[Description of the task] Copy the lines below, please, starting with the one that contains "You are a GUI" and ending with the last. Pictures stay out.

Content starts

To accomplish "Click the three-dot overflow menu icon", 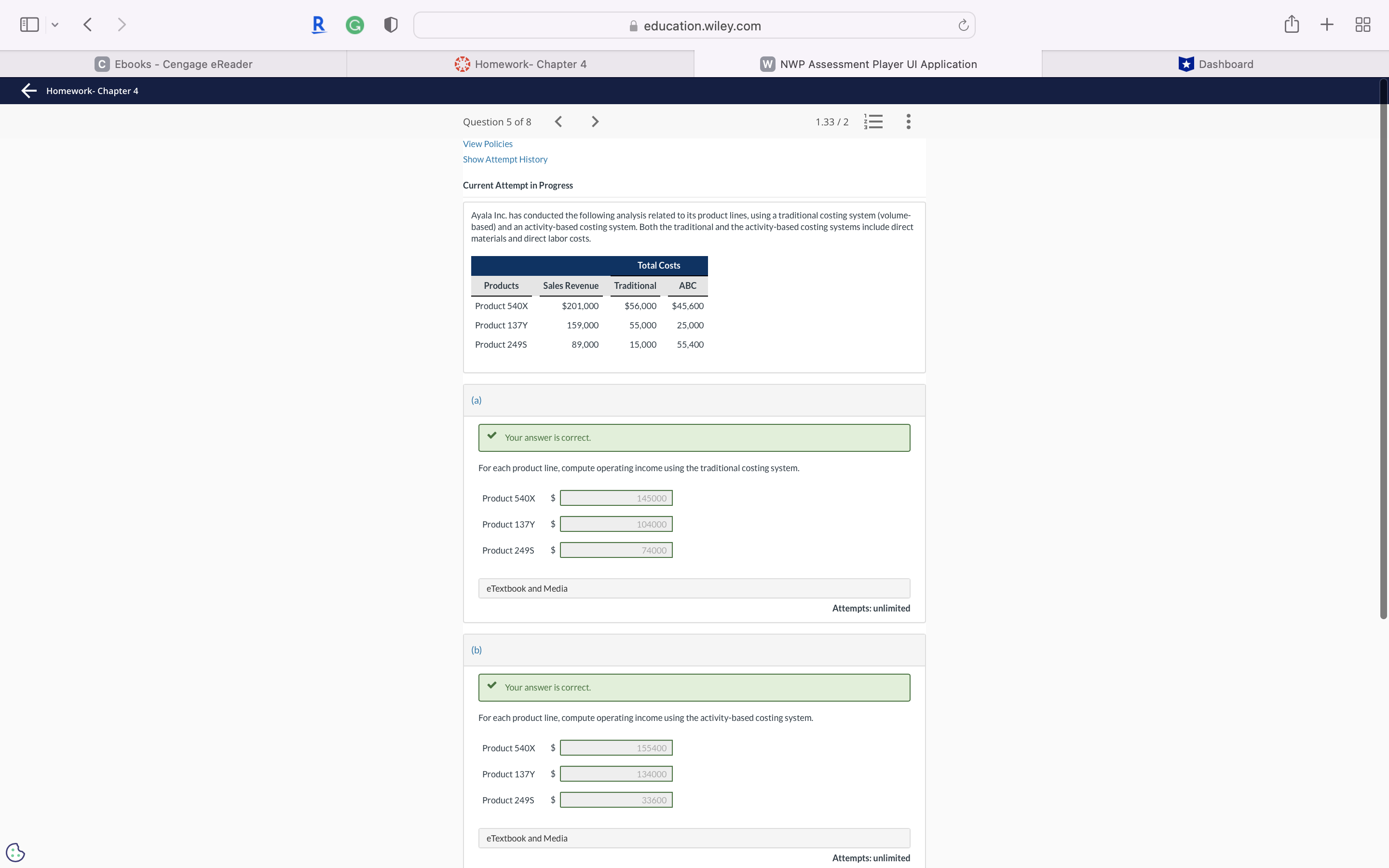I will [x=908, y=122].
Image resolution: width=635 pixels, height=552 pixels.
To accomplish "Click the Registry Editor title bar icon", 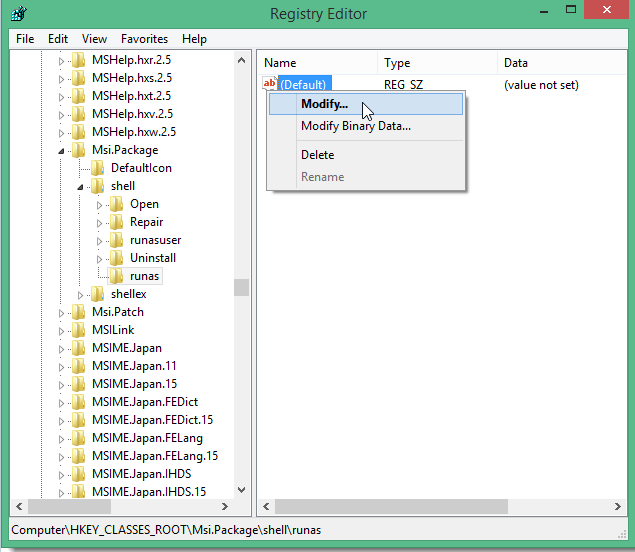I will click(17, 14).
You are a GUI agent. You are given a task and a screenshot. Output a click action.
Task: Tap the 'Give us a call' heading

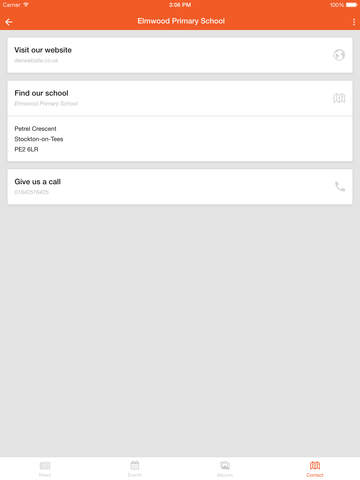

Content ends

[Answer section]
You are a GUI agent. You are given a task and a screenshot. Output a click action.
Task: Tap the 'Give us a call' heading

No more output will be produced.